There's A Scientific Reason We Want To 'Eat' Cute Puppies
If you've ever looked at a puppy and said "you're so cute, I want to eat you," the chances are you're in the majority and there could actually be a scientific reason behind it.
Or if you've ever grabbed a baby's cheeks because they're so ridiculously adorable, there's a name for that too, and it's called 'cute aggression.'
Katherine Stavropoulos, assistant professor of special education at the University of California, wanted to understand more about the phenomenon and this is where it gets complicated.
She measured how neurons in the brain fire in response to different stimulants, for example photos of really cute animals to slightly less cute animals.
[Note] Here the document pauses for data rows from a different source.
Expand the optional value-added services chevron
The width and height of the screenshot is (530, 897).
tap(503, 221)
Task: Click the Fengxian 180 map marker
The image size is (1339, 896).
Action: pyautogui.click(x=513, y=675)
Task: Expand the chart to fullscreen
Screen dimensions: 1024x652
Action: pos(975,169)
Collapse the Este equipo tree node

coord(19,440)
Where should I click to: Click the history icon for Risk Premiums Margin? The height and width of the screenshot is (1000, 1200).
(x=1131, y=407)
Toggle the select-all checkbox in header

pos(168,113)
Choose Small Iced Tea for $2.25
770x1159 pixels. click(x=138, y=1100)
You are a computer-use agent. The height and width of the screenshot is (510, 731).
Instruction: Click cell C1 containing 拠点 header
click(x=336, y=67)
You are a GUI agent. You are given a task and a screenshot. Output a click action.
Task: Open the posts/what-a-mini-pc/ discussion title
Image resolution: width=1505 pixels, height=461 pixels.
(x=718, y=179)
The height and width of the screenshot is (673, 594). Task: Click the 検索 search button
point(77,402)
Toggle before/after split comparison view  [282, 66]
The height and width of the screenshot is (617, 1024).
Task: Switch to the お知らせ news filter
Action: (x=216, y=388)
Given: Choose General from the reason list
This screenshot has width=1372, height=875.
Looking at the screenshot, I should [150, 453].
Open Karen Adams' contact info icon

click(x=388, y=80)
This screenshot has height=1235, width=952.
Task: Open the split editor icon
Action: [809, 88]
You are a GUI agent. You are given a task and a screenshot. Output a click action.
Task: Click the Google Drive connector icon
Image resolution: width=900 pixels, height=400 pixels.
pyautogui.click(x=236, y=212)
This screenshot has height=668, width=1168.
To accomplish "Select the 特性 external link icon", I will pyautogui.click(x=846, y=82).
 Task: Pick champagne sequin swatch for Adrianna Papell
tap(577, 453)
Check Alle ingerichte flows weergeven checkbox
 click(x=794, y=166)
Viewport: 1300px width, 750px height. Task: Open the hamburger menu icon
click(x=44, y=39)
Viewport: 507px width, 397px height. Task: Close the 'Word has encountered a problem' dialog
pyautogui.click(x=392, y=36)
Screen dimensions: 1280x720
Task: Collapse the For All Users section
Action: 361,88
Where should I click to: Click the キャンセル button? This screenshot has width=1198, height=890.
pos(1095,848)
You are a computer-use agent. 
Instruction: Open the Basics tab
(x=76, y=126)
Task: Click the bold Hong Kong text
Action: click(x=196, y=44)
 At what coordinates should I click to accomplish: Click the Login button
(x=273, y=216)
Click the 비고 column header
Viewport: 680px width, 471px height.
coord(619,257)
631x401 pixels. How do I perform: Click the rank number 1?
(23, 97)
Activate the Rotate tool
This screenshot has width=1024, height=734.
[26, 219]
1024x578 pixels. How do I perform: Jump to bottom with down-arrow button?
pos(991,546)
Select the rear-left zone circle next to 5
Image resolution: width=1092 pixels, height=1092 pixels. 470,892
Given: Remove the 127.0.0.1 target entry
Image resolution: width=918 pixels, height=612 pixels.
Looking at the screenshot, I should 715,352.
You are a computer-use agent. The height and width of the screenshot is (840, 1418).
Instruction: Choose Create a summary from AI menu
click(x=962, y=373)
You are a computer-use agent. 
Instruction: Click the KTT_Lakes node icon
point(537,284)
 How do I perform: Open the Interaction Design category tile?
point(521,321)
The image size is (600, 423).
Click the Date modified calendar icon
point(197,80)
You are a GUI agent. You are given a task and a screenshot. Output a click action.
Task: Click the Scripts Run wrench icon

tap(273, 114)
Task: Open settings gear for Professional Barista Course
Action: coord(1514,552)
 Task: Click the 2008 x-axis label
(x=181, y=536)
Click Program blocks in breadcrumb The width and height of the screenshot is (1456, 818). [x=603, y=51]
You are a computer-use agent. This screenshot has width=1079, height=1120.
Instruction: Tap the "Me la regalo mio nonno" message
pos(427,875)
Katherine also showed images of babies with digitally enlarged facial features like eyes, cheeks and foreheads to make them conventionally cuter.
She got 54 participants in between the ages of 18 and 40 to wear caps lined with electrodes.
While wearing the caps, the people looked at four different blocks of pictures, divided into cute (enhanced) human babies, less cute (not-enhanced) human babies, cute (baby) animals and cute (adult) babies.
As was expected, the people involved in the study reported stronger reactions of cute aggression and feeling overwhelmed and caretaking towards cute baby animals in comparison to the less cute adult animals.
But surprisingly, this didn't carry through for photos of human babies and participants reported no differences between the enhanced and none-enhanced babies.
Katherine measured brain activitybefore, after and during viewing the photos and found cute aggression to be related to neural mechanisms of emotional salience. This put simply means that the brain's emotion system and reward system are both at work when we feel the need to 'eat up' an adorable puppy.